台下天地会那头的人和道:“没有!”“没有!”
王度冲为之气结。
吴世琮正要跃回擂台,擂台下,早有人先行一步,跳了上去:“我来跟你打!”
那人年岁约与吴世琮相当,生得虎臂狼腰,使的也是一把钢刀,刀法刁钻犀利,甫一上台,便与吴六奇打成一块。
吴六奇抽出背上的打狗棒还击,边打边笑问:“小兄弟好俊的刀法,但不知姓啥名谁、出身何门?”
那人道:“点苍首徒,唐骁。”
唐骁是点苍掌门唐奔的儿子,也是吴世琮的师兄,见吴六奇找他师弟麻烦,愤而上台接战。
且看吴六奇的打狗棒法,舞得出神入化,虽说他脚伤在身,不便游走,仅能伫立原地出招,以棍搏刀,唐骁的钢刀在他周身穿来剌去,依旧伤他不了。
台下,陈近南看得入迷,转问唐赛儿(他不想再跟常无赦说话):“唐姐,你瞧他们两个谁占赢面?”
唐赛儿道:“铁丐的打狗棒法,得自于丐帮前任帮主,厉害得很,岂是那小子不成熟的艳火刀法能够匹敌?当然是铁丐会赢。”

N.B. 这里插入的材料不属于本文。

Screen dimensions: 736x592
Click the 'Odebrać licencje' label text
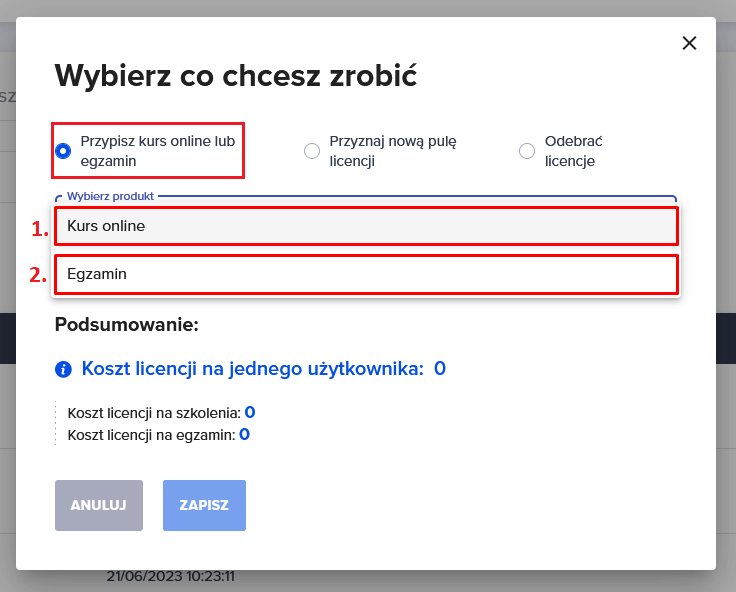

果不期然!吴六奇旋居上风,拖着一条伤腿,也能打得唐骁渐渐后退。
陈近南又问:“那小子的刀法,为何叫做火焰刀呢?”
唐赛儿道:“是艳火刀,艳丽的艳,不是火焰刀。”一顿,随即解释:“艳火刀师承我白莲七煞的‘法相天门震’,以其刀光、刀气,能随内力变化而变换著称。这小子内力没到家,有形无势,非败不可。”
不过这回唐赛儿却料错了。
唐骁退到台边,陡然摔落,发出一声惨叫,吴六奇见状,自知已胜,赶忙去拉唐骁的腰带救人,谁知道唐骁却是佯装,腰下一挺,手中暗器已然发出。那是一只十字金钱镖。本来这也难不到吴六奇,无奈吴六奇的腿前些天参战受伤,轻功发挥不出,避之不及,伸出来遮挡的左臂中了此镖,一时血流如注。
唐骁就趁这时矮下身,施出连环扫堂腿,连踢吴六奇的伤脚。吴六奇吃痛跌倒,翻落擂台。
天地会的会众赶忙来接,一面骂道:“卑鄙唐骁!竟使暗器取胜,你胜之不武。”
“唐骁!你个不要脸的东西!”
群众亦都感到不齿,应和天地会众,破口大骂。
校阅台这头,王度冲道:“点苍首徒唐骁并未下毒,不算作弊,更没有违规,尔等莫要鼓噪。”
一名天地会的年轻汉子跳上擂台,拔出长剑,指道:“换我来跟你玩玩!”
唐骁不层地问道:“你又是什么东西?”
那名年轻汉子应道:“天地会台湾西螺分舵分舵主,司马长平。”
唐骁收刀转身,不愿与战:“无名小卒!我不跟你这种身分低下的人过招,免得污了刀子。”
司马长平气忿道:“我师伯叫陈永华,你总该听过他吧。”
陈永华三字一说出口,登时轰动全场,众人都顾盼左右问道:“陈总舵主的师侄?莫非他也来啦?”“明郑诸葛也来啦?”
陈近南心里也很兴奋:“干爹来啦?”
常无赦跟着众人的目光,翘首环视,心里疑道:“该不会……那个金不换、陈三郎就是陈永华的新身份?”